Yeah... that would be unfortunate...


----------



## hdtvfan0001

Sixto said:


> this next TLE hopefully is a mistake.


:eek2::eek2::eek2:

Hopefully yes... a mistake.!!!!


----------



## Sixto

have double and triple checked. will now wait for the next one.


----------



## Hoosier205

Sixto said:


> have double and triple checked. will now wait for the next one.


Where do you get that information BTW?


----------



## LameLefty

That's an odd one, that's for sure. It's either a mistake (tracking/data reduction error in calculating the element set), a spacecraft issue, or a collision-avoidance maneuver.

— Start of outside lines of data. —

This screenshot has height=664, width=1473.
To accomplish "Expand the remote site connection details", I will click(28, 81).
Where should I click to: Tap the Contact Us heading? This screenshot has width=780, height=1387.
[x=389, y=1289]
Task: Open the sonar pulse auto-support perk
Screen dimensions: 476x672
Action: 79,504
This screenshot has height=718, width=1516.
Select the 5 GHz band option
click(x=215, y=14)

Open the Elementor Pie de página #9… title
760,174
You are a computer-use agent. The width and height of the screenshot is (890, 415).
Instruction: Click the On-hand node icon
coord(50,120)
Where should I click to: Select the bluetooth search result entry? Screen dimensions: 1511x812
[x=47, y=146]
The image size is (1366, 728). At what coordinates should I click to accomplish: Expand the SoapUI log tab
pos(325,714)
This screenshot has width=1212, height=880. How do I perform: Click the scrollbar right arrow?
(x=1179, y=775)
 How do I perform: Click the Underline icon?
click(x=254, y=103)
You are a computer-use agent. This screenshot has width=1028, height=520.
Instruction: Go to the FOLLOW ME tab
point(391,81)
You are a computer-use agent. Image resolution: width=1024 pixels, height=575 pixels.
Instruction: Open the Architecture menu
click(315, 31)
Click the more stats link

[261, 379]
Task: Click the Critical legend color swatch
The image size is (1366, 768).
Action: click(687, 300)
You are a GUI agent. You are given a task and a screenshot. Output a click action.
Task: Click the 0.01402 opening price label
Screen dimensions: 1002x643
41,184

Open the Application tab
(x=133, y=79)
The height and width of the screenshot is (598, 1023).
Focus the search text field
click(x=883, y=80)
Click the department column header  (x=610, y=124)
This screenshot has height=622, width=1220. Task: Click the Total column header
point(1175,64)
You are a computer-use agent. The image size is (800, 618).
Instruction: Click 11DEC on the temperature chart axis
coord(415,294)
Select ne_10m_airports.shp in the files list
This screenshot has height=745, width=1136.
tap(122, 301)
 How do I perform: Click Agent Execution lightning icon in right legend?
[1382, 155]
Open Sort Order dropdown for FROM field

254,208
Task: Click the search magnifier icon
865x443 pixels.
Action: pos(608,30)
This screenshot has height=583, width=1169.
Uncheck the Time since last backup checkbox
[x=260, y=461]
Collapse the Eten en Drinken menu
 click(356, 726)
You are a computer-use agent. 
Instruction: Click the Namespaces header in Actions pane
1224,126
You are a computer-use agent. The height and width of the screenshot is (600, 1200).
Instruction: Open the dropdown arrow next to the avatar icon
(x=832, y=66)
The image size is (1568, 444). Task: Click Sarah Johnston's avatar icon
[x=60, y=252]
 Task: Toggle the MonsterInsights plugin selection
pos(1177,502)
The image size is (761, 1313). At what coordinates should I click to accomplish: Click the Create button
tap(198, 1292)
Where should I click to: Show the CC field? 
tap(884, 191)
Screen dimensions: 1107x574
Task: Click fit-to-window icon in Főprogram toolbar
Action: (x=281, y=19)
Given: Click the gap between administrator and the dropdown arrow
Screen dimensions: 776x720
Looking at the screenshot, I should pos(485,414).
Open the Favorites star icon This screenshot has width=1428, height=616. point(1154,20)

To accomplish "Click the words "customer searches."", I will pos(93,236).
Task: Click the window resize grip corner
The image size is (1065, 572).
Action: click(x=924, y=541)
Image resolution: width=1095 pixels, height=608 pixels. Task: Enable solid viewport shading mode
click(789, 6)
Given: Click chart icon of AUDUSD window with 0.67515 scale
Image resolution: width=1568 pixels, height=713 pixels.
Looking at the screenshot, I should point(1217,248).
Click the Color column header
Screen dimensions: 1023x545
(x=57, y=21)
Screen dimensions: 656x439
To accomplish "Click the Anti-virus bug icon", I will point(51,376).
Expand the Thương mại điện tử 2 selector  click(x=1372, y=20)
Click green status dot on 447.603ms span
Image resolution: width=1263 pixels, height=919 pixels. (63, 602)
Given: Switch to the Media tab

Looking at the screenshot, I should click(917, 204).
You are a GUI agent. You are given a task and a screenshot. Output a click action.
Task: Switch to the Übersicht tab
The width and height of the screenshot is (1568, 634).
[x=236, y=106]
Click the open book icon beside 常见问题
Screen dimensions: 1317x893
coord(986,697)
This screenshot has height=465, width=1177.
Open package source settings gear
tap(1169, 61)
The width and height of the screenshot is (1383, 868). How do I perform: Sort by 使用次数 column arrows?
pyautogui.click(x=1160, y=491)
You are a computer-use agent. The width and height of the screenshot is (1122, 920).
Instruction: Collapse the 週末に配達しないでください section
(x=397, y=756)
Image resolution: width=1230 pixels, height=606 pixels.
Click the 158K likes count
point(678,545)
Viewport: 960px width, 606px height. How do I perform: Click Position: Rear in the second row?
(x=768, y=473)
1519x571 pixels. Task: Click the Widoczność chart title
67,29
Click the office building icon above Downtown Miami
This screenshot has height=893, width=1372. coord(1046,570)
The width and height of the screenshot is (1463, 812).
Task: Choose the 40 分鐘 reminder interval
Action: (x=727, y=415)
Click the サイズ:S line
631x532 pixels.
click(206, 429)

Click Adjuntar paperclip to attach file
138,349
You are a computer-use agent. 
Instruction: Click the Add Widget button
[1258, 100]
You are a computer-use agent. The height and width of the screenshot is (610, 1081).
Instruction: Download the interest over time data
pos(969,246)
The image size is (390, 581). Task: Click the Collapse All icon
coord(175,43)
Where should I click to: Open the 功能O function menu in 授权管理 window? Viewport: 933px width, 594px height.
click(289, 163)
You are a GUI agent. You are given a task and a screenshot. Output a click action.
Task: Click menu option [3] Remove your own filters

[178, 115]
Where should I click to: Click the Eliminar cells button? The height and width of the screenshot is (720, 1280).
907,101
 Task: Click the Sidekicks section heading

Of these three, I rank them in that order in terms of probabilities. As for the first, we've seen oddball element sets every few days so it wouldn't be much of a surprise. As to the second, the Boeing 702 bus is very well known and very reliable, historically. After all, this is the fifth 702 Directv has in its constellation (SW1 & 2, D10, D11 & D12). Anything can happen, of course, but maybe I'm just an optimist at heart. 

The third possibility is the least likely, for a couple of reasons: the only things up there that CAN be avoided are already known, tracked and plotted by the spacecraft controllers in planning the launch trajectory and orbit-raising maneuvers. Most anything else is basically too small to be tracked from that far away so if there's something to run into, it won't be seen until it's too late. :grin:


----------



## LameLefty

Hoosier205 said:


> Where do you get that information BTW?


The U.S. Space Command tracks tens of thousands of objects in earth orbit. When the orbital parameters change enough to be tracked and have the new orbit derived, Space Command publishes updated orbital element sets.

For satellites "parked" in GSO, the elements might not change enough for a new element set more often than once a week or once a month (and even then the new element set will be very, very similar to the previous one). For a maneuvering satellite, the elements might change several times a day, presuming Space Command has enough data to track it.


----------



## raoul5788

Hoosier205 said:


> I just have to say this yet again...
> 
> Thank you and kudos to everyone who contributes information and explanations in this thread. I consider myself to be fairly intelligent, but reading this thread at times makes me second guess whether or not I have suffered from some sort of brain damage recently. I just wait on one person to post something and another person to translate that for people like me.
> 
> Thank you once again.


I agree with everything you have said, except I know when my brain damage occured, during the 60's and 70's!


----------



## loudo

Jeremy W said:


> Thirded. These threads have taught me pretty much everything I know about orbital mechanics.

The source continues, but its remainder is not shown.